Palestinians and Israelis, Beijing and the Dalai Lama, Washington and Tehran all paid tribute to Mandela, describing him as one of the towering figures of the 20th century who inspired young and old with his fight for equality.
Flags flew at half-mast in numerous countries, including the United States, France and Britain.
Paris’ Eiffel Tower lit up in green, red, yellow and blue to symbolize the South African flag, while India declared five days of mourning for a man the country’s prime minister labeled “a true Gandhian.”

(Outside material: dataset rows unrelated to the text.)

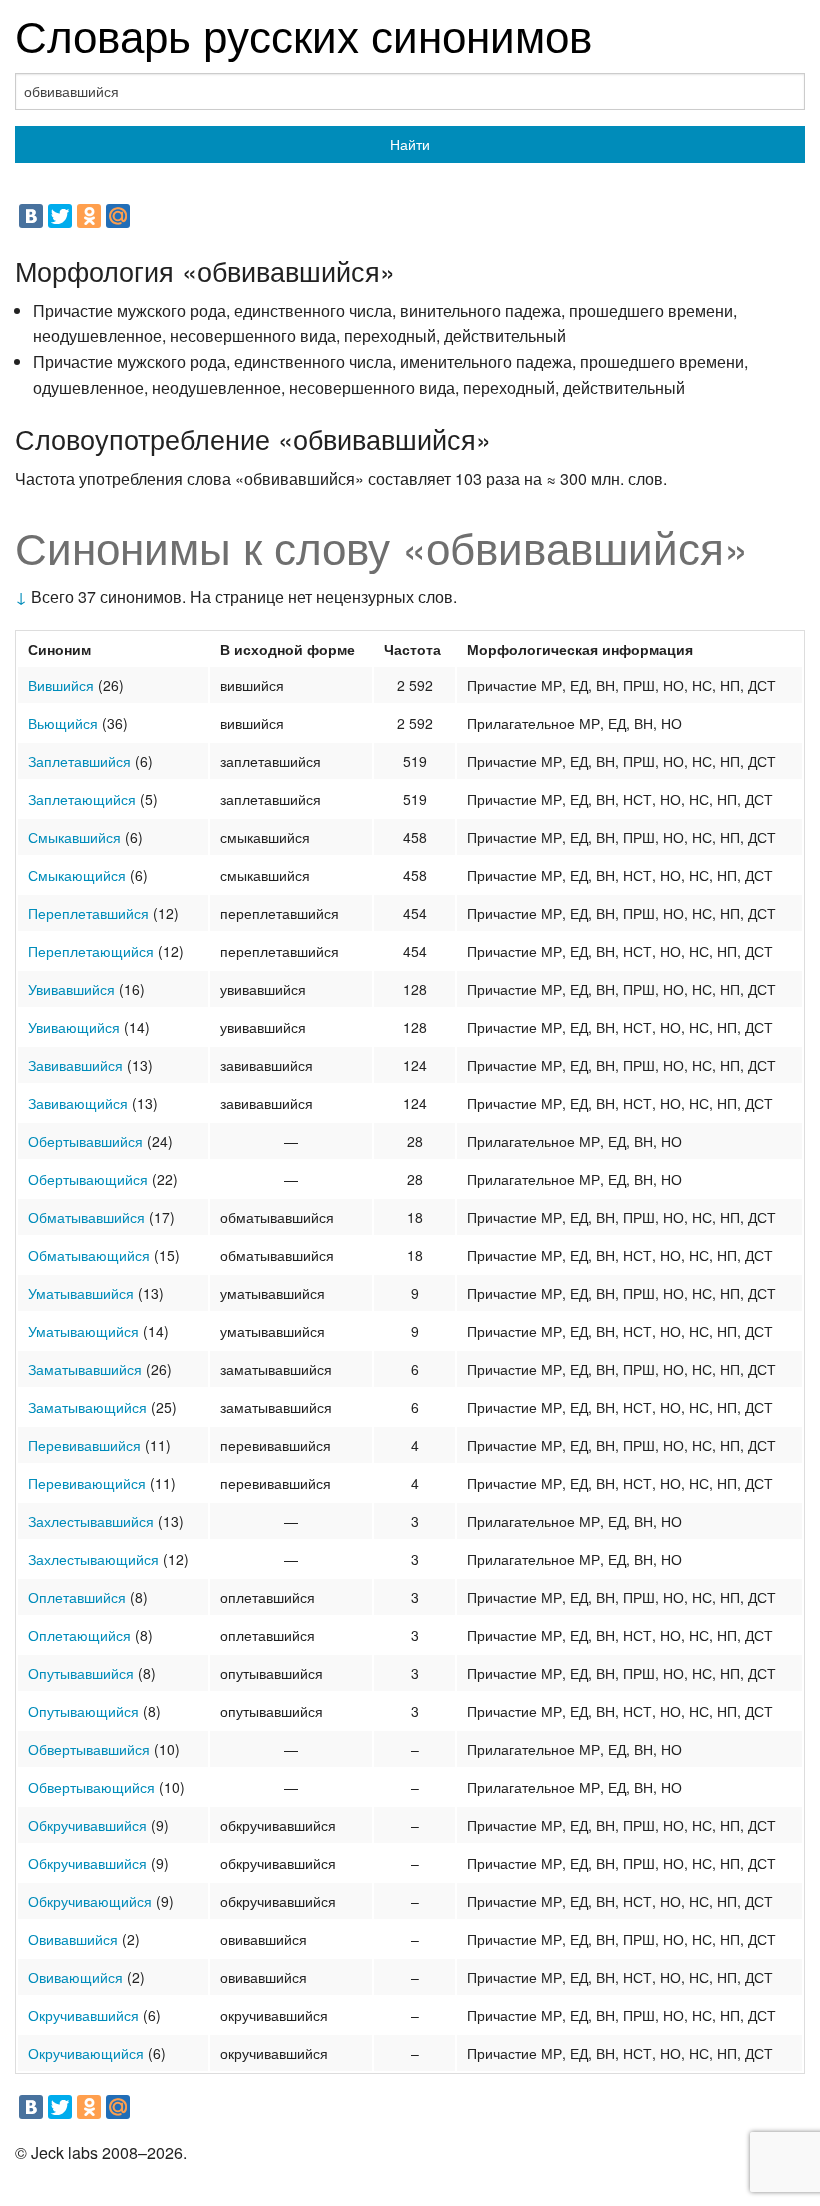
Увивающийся (74, 1027)
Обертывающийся (88, 1179)
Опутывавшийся (81, 1673)
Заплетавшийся (79, 761)
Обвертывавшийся (89, 1749)
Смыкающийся (77, 875)
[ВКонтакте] (31, 216)
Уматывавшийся (81, 1293)
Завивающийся (78, 1103)
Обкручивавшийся (87, 1825)
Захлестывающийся (93, 1559)
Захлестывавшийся (91, 1521)
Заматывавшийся (85, 1369)
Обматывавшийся (86, 1217)
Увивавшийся (71, 989)
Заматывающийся (87, 1407)
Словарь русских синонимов (303, 33)
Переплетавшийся (88, 913)
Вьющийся (63, 723)
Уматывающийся (83, 1331)
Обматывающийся (89, 1255)
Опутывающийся (83, 1711)
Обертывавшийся (85, 1141)
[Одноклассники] (89, 216)
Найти (410, 144)
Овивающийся (75, 1977)
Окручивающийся (86, 2053)
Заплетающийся (82, 799)
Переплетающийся (91, 951)
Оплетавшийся (77, 1597)
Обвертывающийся (91, 1787)
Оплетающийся (79, 1635)
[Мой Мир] (118, 216)
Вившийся (61, 685)
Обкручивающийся (90, 1901)
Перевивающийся (87, 1483)
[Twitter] (60, 216)
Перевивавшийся (84, 1445)
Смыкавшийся (74, 837)
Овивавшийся (73, 1939)
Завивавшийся (75, 1065)
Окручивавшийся (83, 2015)
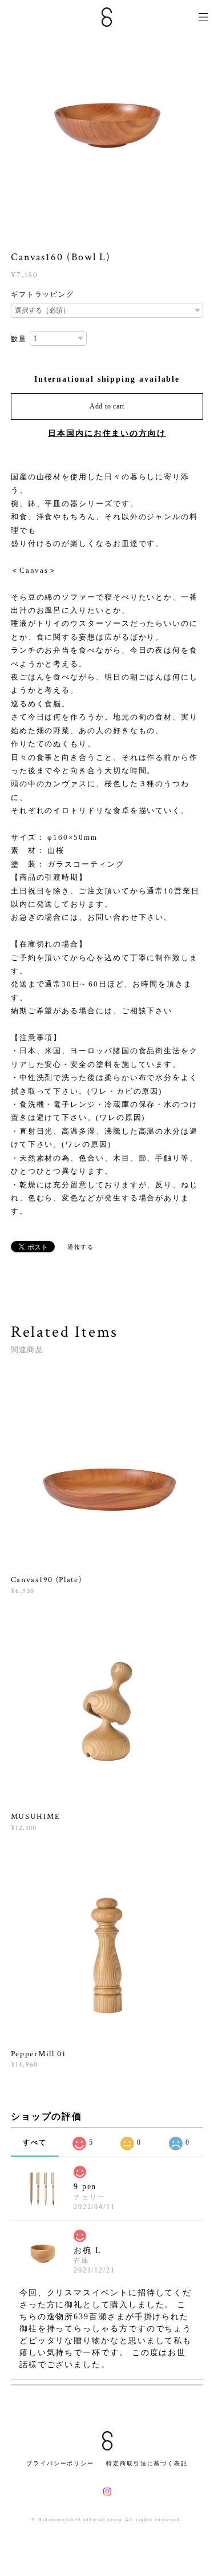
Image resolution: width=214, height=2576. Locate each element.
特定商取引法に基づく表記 (147, 2463)
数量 (19, 339)
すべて (35, 2142)
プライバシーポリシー (60, 2463)
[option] (107, 125)
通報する (81, 1247)
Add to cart (107, 406)
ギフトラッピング (42, 294)
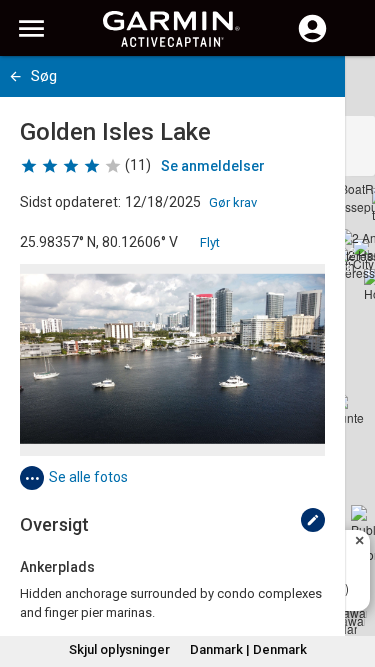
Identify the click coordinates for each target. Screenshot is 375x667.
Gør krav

Palestinian President Mahmoud Abbas said: “The Palestinian people will never forget his historic statement that the South African revolution will not have achieved its goals as long as the Palestinians are not free.”
Israeli President Shimon Peres called him “above all a builder of bridges of peace and dialogue who paid a heavy personal price for his struggle.”
Outside his house in the upmarket Houghton suburb and at his former residence in the once blacks-only township of Soweto, scores of well-wishers danced and sang old songs of struggle to celebrate the man they lovingly call Madiba.
South Africans gathered Friday in Cape Town at the site where Mandela gave his first speech as a free man after walking out of prison in 1990.
South African Foreign Minister Maite Nkoana-Mashabane said the best way to remember Mandela was to free the African continent of poverty, unrest and disease.
“We will do it in your name,” she said.